世界の頂点へ高まる期待 大和ハウス杯囲碁十段戦 井山裕太十段就位式「自分自身高める」
【第5局(4月30日)日本棋院東京本院】
再びニギリが行われ、井山王座が白番に。白は左辺、黒は下辺と囲いあった後、井山王座が下辺に着手すると、芝野十段も正面から受けて立つ決戦模様。井山王座は完璧なさばきを見せて下辺の黒地を削り、左上の大ヨセに回り優勢になった。芝野十段はコウ争いの勝負手を仕掛けるが、井山王座が緩まず押し切り、対戦成績3勝2敗で6期ぶりの十段奪還を果たした。
■大和ハウスから副賞贈呈
特別協賛の大和ハウス工業からは、北海道から沖縄まで全国に76カ所あるダイワロイネットホテルズで使える宿泊券が副賞として贈呈された。

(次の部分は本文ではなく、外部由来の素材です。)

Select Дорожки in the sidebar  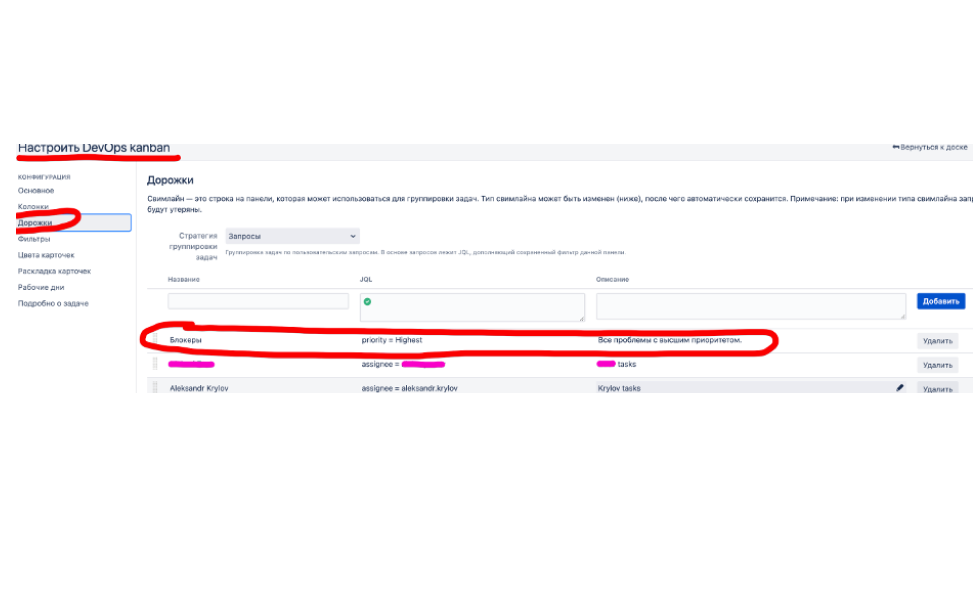pos(35,222)
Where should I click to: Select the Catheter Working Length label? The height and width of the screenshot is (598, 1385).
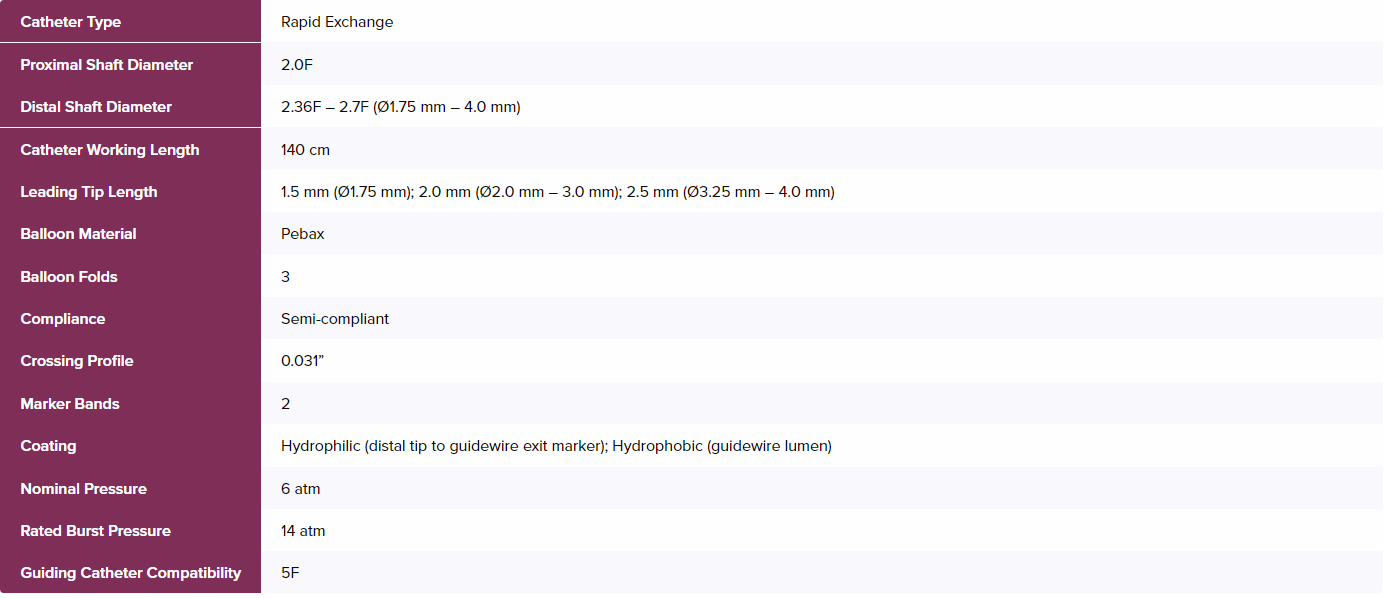click(x=109, y=150)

今回の就位式には井山裕太十段の妻や長男、母親も同席して晴れ姿を見守っており、同社の泉本圭介執行役員は「スイートルームの上質な空間で、ご家族の大切な時間をお過ごしください」とあいさつした。
井山十段が昨年7月以来となる3冠復帰を果たしたことについては、「井山十段の信条である『負けを糧にする』を実行された」と泉本氏。「どんな苦しいときも十分な鍛錬を欠かさない姿勢が、リスクを乗り越えて奥深くまで踏み込めた結果だと思います」とたたえた。
井山裕太
いやま・ゆうた 平成元年生まれ、大阪府出身。14年にプロ入りし、21年に20歳4カ月で史上最年少名人(当時)に。28年には囲碁界で史上初となる七大タイトルを独占。29年にも2度目の七冠を達成し、30年に国民栄誉賞を受賞した。二十六世本因坊で、名誉棋聖・名誉天元・名誉碁聖の資格を持つ。昨年防衛した王座・碁聖とあわせ、6期ぶりの十段奪還で七大タイトル3冠に復帰した。タイトル獲得数は歴代2位となる通算75期、七大タイトルは歴代1位の通算60期。